Generating Reactive Oxygen Species by a Dual-Catalytic Metal–organic Framework-based Nanozyme against Drug-resistant Bacteria Infection

Oxidase-like artificial enzymes (AEs) are rapidly developing for their attractive reactive oxygen species (ROS)-generating capacity in biological applications. However, efficient strategies to improve the AE catalytic performance by modulating the electron transfer (ET) process remain limited. Herein, a new electron transfer pathway in the de novo-designed MOF-based oxidase mimics (ZCA-X) is reported. The electron structure of the active center is regulated to form a unique Au–N–Cu domain for boosting ROS against drug-resistant bacteria. Unlike classical cascade catalytic systems depending on hydrogen peroxide or photocatalysts with complex regulation of band structure, the oxidase-like ZCA-20 catalyzes oxygen reduction via a direct four-ET process without simulation or a specific substrate.
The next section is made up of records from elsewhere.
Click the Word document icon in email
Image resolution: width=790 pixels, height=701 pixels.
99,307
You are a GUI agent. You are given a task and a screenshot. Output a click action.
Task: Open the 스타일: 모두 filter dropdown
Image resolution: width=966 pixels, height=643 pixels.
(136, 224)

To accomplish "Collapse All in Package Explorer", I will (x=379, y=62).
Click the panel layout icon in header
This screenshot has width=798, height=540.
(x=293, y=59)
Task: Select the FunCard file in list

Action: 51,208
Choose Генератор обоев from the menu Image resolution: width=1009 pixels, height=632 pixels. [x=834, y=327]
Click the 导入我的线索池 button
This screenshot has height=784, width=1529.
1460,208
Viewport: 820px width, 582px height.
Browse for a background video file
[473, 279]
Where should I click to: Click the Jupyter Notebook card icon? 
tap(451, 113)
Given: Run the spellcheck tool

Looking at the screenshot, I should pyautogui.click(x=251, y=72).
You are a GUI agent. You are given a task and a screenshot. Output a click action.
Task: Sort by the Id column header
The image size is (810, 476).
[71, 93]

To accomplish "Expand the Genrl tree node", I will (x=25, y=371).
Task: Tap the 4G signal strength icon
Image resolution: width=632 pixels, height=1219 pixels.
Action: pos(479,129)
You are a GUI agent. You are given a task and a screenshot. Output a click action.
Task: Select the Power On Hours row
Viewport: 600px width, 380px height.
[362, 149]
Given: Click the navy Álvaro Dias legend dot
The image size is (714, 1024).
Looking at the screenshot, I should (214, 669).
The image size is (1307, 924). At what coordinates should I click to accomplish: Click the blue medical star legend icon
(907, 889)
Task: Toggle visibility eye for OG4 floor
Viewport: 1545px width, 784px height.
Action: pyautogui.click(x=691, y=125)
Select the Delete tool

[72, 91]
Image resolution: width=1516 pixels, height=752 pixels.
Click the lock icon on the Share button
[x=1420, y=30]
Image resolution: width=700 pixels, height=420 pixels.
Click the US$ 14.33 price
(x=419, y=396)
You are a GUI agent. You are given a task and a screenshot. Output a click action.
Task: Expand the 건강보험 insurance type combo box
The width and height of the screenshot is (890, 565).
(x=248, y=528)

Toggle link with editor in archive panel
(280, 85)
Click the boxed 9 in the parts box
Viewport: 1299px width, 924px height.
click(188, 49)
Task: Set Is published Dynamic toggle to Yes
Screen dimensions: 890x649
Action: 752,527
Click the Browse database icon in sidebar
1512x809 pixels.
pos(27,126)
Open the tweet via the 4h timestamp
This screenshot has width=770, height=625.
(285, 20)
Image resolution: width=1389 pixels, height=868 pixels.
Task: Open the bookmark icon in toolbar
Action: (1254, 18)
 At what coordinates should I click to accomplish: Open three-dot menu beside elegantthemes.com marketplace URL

The Au–N–Cu active domain formed by charge transfer between Au NCs and CuN4 single site exhibits high catalytic efficiency (kcat = 3.61 s–1), generating ROS as intermediate products. ZCA-20 AE is employed in catalytic eradication against drug-resistant bacteria in ROS-mediated structural damage, showing remarkable therapeutic effects both in vitro and in vivo. This strategy of modulating the ET process by coupling different active sites might inspire the development of new AEs with high selectivity and enzymatic activity.